That restriction dramatically reduces the utility of Powerwalls for many of us. I live on the north side of a hill with trees to the south of the house. I have a 8 kW solar system that provides more than 50 kWh/day during 8 months of the year, but less 1.5 kWh/day from November through February. Because our Powerwalls cannot charge from the grid during these months, the system largely a waste of space and certainly a waste of money. It does not save money because we don't get enough solar power during the day to power the house through a peak rate period more than once a month. It is not a reliable backup system during the winter, when strong winds often knock out power, because it takes a month to recharge from solar after each outage. I am sure that there are others out there who have low solar power just when they need a backup system the most.

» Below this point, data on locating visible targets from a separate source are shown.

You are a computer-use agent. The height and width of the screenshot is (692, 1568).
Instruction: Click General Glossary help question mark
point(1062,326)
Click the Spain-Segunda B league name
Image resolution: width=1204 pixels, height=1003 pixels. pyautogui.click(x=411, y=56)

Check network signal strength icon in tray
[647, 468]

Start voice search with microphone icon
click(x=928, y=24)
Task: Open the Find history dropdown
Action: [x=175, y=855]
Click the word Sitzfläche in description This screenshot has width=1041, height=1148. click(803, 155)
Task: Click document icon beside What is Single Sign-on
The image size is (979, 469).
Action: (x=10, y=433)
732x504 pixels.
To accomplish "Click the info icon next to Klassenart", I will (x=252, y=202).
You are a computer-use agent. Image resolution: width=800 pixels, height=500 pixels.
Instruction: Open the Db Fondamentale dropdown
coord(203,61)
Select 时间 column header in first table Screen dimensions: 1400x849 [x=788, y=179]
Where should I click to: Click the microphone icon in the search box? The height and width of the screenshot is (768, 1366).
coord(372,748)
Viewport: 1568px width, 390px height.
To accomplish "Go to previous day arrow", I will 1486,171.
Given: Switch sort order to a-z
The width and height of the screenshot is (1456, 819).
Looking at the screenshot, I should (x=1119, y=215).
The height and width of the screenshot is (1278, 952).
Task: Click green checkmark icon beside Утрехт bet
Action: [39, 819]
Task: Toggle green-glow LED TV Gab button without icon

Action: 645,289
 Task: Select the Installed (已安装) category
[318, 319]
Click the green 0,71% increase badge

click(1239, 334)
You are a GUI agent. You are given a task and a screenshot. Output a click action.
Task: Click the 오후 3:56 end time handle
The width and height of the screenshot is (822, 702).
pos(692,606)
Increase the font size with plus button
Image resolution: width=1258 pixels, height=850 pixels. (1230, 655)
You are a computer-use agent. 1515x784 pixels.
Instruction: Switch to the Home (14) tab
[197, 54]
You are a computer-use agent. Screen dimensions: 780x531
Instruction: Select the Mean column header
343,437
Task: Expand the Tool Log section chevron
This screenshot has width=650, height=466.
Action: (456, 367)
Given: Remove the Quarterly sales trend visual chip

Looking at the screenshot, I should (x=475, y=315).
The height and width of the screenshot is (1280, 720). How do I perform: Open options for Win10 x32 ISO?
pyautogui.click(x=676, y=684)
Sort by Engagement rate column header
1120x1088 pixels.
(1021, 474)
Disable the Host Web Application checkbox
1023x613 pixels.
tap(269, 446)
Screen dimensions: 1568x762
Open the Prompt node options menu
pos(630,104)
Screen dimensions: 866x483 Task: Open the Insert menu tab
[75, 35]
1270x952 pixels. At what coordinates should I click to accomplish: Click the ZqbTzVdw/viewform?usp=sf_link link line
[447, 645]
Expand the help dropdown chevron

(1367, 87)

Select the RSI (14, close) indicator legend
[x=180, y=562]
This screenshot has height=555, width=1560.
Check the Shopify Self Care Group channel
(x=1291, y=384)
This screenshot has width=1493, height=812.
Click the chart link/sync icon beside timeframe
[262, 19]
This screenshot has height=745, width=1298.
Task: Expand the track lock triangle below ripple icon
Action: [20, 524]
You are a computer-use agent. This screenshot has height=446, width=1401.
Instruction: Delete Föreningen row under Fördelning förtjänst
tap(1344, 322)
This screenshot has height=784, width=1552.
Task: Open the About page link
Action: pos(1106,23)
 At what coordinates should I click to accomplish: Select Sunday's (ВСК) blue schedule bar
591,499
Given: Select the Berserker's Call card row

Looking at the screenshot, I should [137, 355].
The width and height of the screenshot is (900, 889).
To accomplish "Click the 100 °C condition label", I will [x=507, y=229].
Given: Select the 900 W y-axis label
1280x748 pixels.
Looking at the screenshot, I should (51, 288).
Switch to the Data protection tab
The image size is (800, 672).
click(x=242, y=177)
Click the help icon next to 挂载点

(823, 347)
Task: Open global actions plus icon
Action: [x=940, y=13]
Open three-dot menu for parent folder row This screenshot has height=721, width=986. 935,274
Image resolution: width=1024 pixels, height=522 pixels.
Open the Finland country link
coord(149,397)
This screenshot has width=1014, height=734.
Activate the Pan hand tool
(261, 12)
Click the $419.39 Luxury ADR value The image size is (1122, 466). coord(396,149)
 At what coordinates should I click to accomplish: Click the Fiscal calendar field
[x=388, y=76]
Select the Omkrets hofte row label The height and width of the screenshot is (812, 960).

Why can't we switch from solar to the grid as the primary method for charging the Powerwalls except when a storm is coming? It seems unlikely that this is a true hardware or software design limitation, because the system can switch from solar to grid for Stormwatch. Is this a requirement imposed by some regulatory restrictions, or simply a very flawed engineering decision? Does anyone know the answer?
 
Going back to the beginning of this thread, I have to ask, why is it that "If you have solar, you cannot charge from the grid (except during StormWatch)"?

That restriction dramatically reduces the utility of Powerwalls for many of us. I live on the north side of a hill with trees to the south of the house. I have a 8 kW solar system that provides more than 50 kWh/day during 8 months of the year, but less 1.5 kWh/day from November through February. Because our Powerwalls cannot charge from the grid during these months, the system largely a waste of space and certainly a waste of money. It does not save money because we don't get enough solar power during the day to power the house through a peak rate period more than once a month. It is not a reliable backup system during the winter, when strong winds often knock out power, because it takes a month to recharge from solar after each outage. I am sure that there are others out there who have low solar power just when they need a backup system the most.

Why can't we switch from solar to the grid as the primary method for charging the Powerwalls except when a storm is coming? It seems unlikely that this is a true hardware or software design limitation, because the system can switch from solar to grid for Stormwatch. Is this a requirement imposed by some regulatory restrictions, or simply a very flawed engineering decision? Does anyone know the answer?

No, its not a hardware restriction, it seems to be imposed by tesla to retain the ability for people to take the income tax credit.
 
@jjrandorin: Interesting. Do you know why being able to switch from solar to grid for 20 or 30 minutes each day to charge the powerwall would affect one's ability to get a income tax credit? If so, how does Stormwatch get around this restriction? There is probably a thread on this somewhere here, but I haven't found it. Thanks!